**Problem details**. Exactly the lines from the line containing "Where should I" through the final line of the entries below must be returned, and only those, without pictures.
Dataset records Block Start
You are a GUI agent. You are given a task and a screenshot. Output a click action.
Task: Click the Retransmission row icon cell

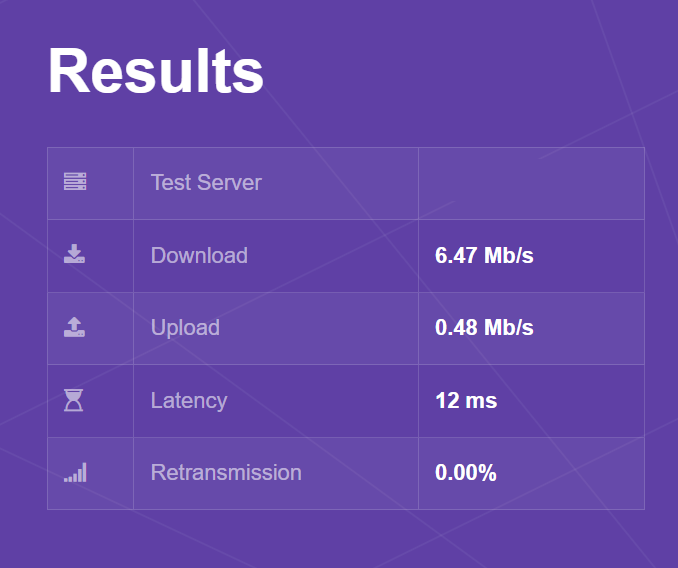coord(90,473)
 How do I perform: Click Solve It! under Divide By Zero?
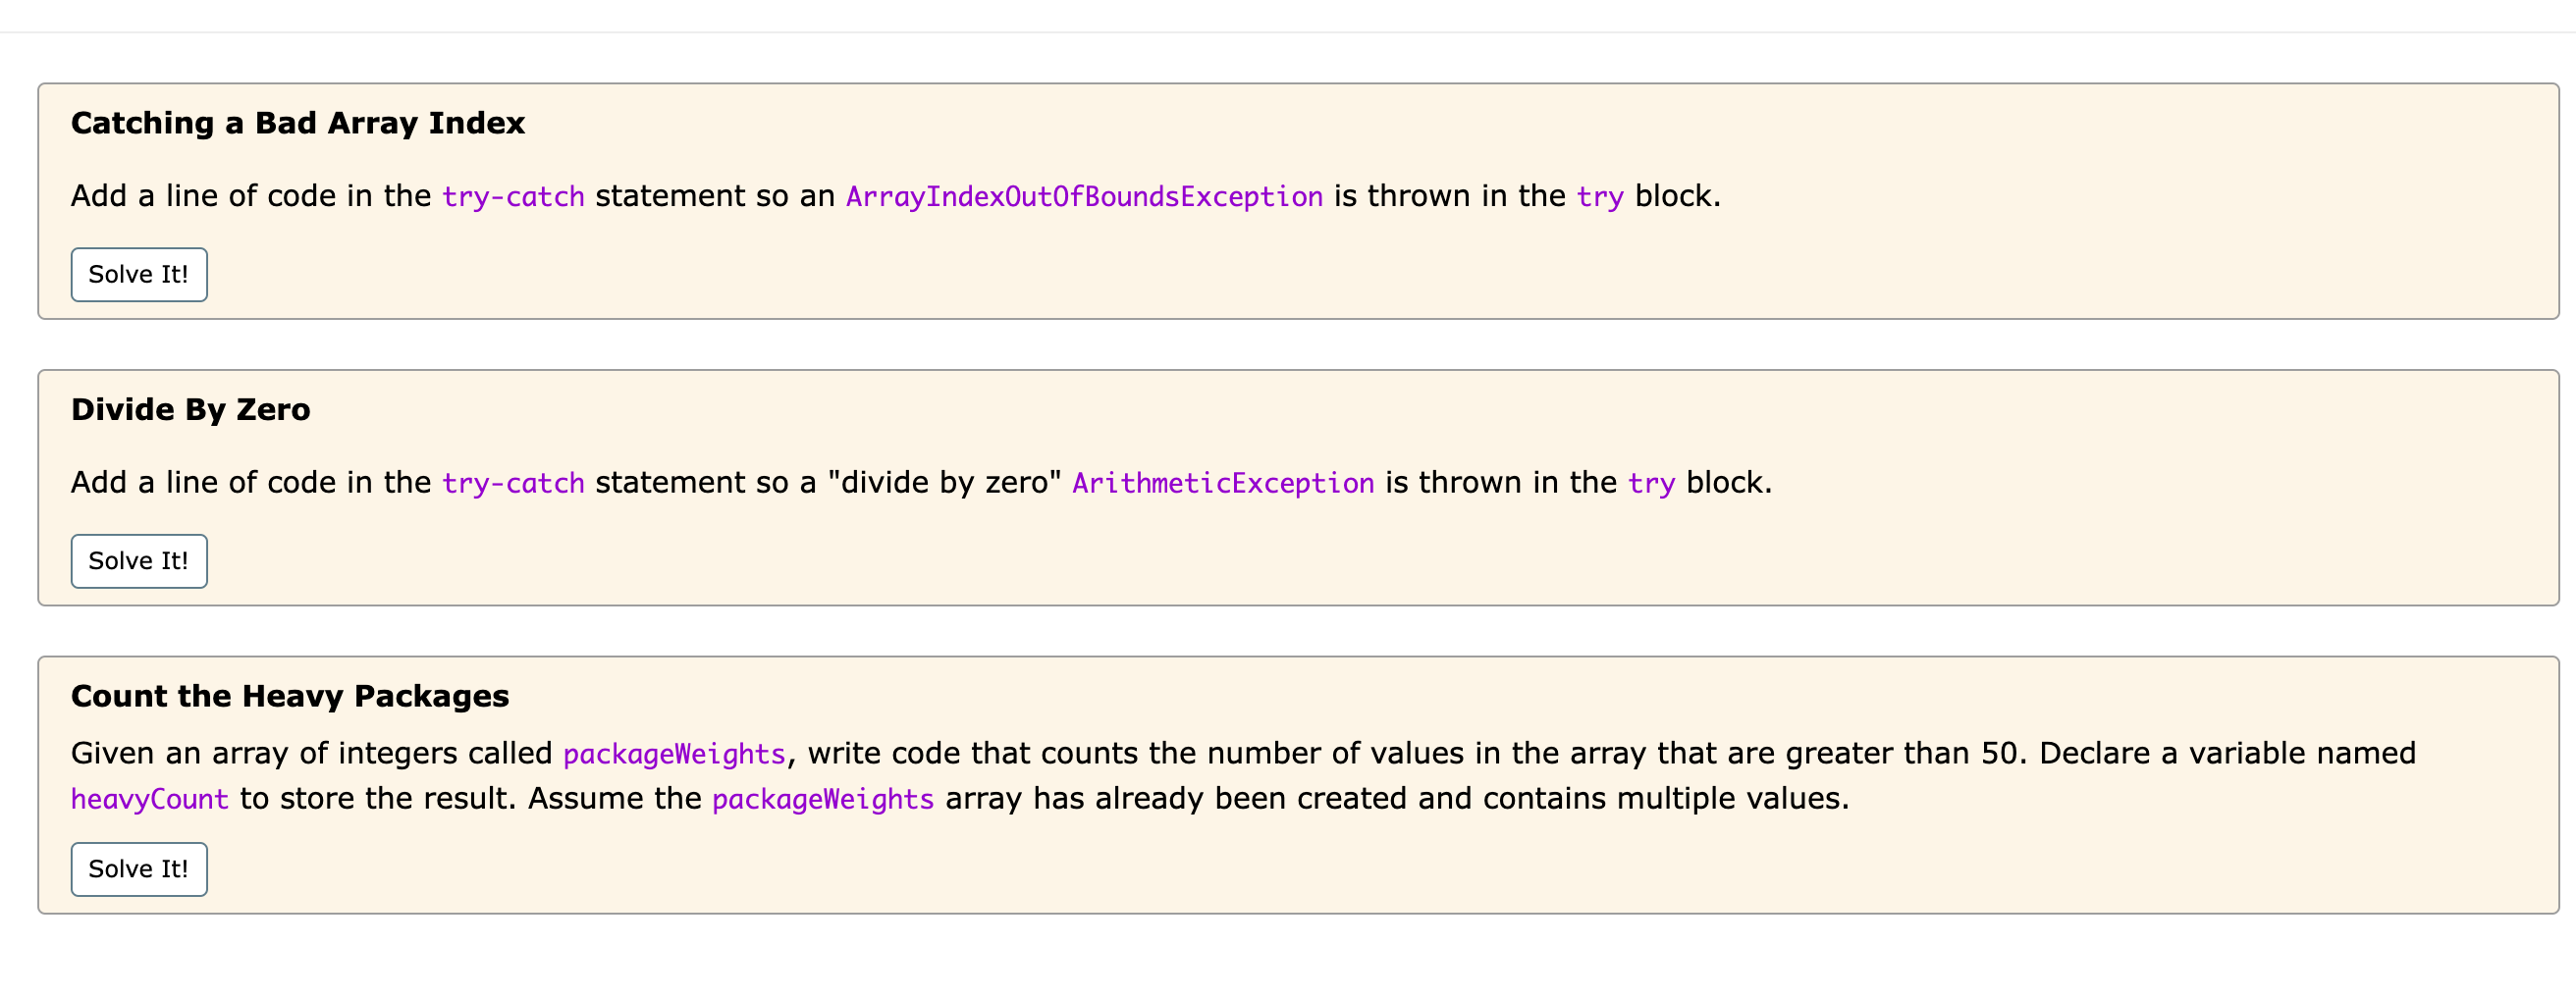tap(139, 561)
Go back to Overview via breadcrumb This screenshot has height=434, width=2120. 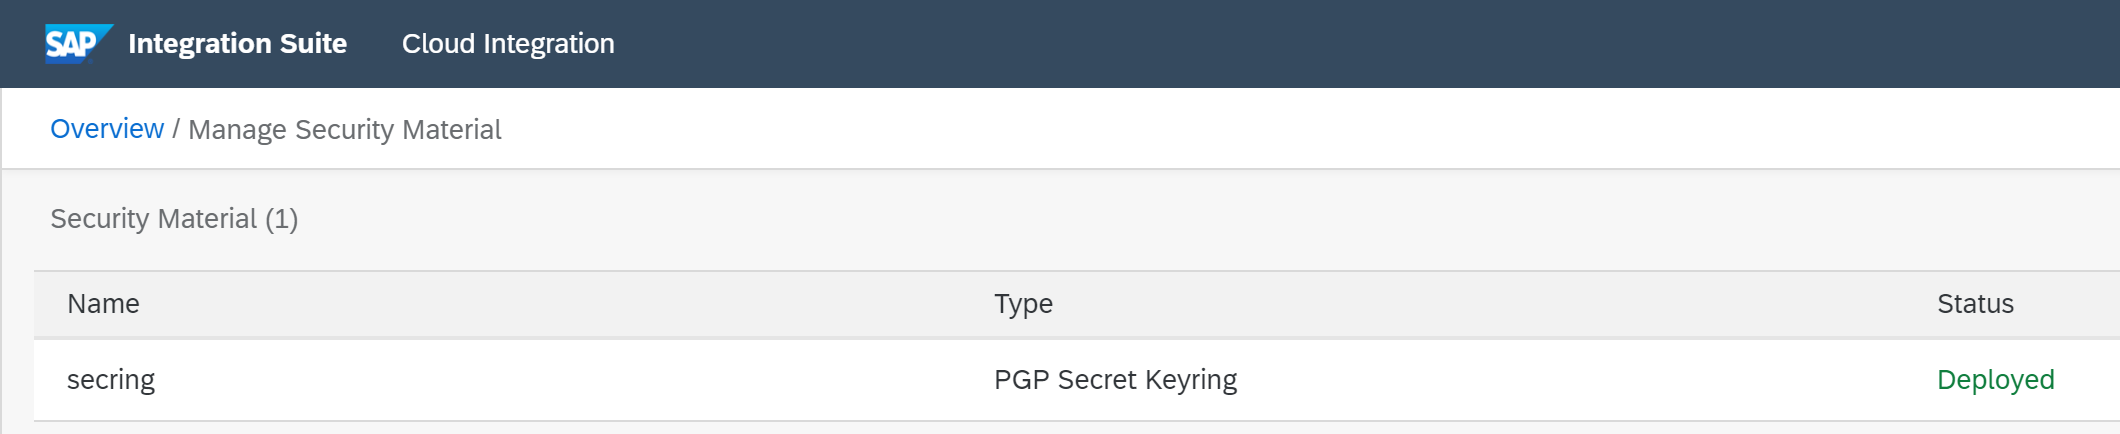107,129
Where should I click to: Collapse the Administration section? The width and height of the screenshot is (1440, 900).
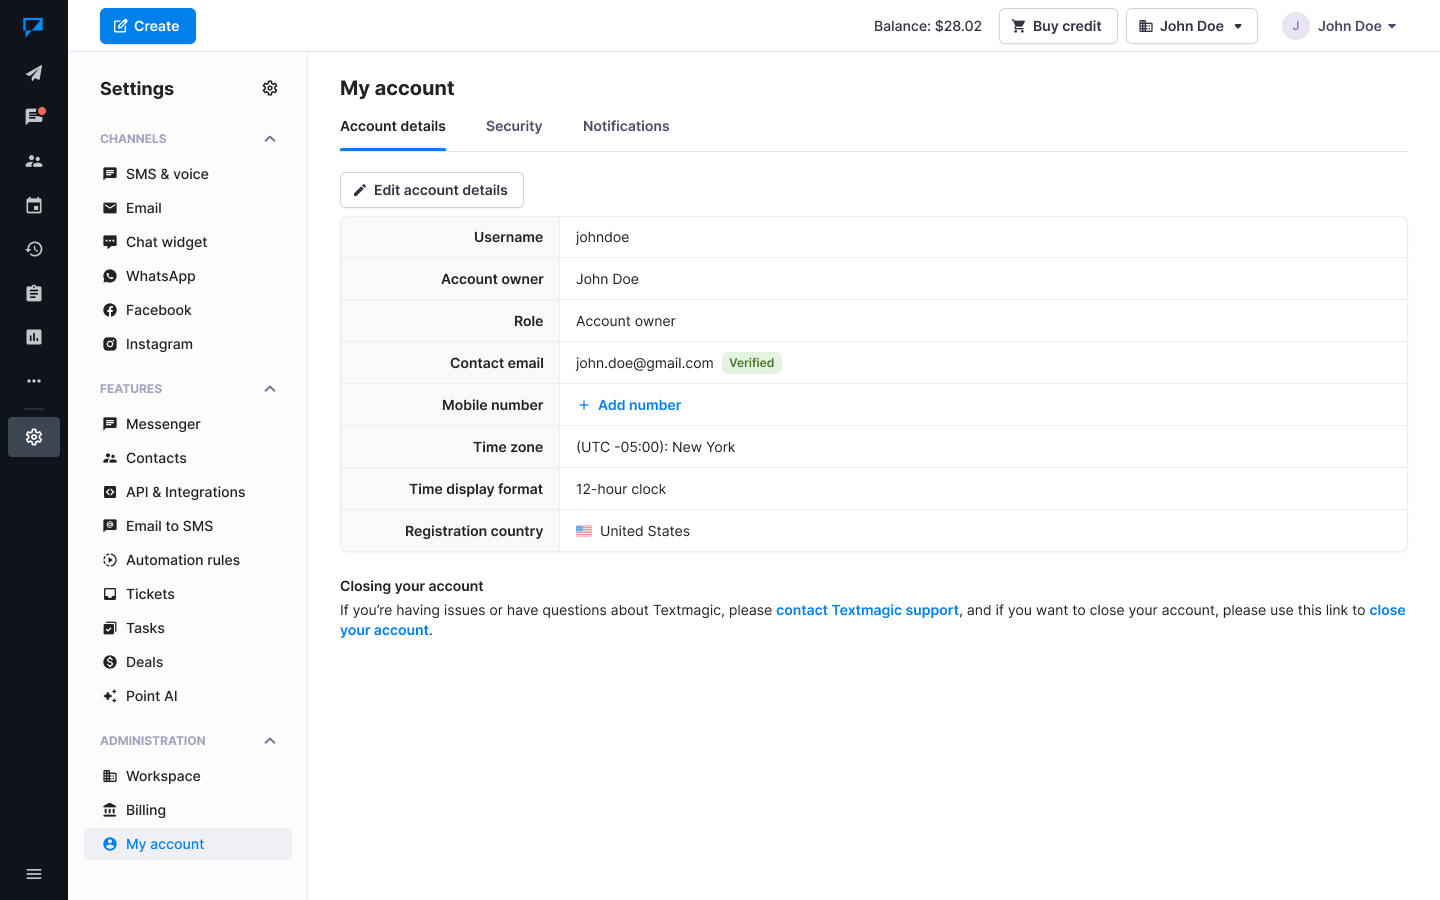click(270, 741)
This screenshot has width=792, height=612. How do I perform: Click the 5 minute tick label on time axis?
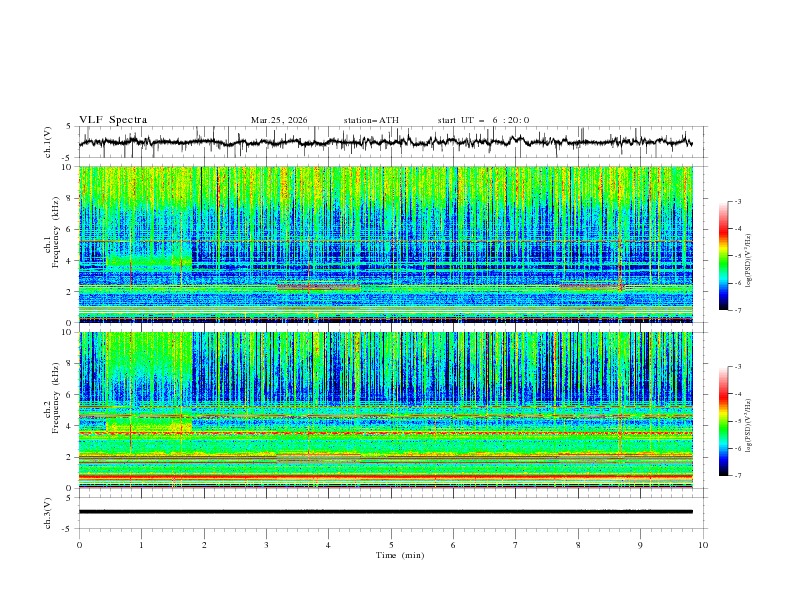[391, 545]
Dataset records Block End
**Problem solution**.
Where should I click to: Collapse the Administration section? The width and height of the screenshot is (1440, 900).
click(270, 741)
This screenshot has width=792, height=612. How do I perform: Click the 5 minute tick label on time axis?
[391, 545]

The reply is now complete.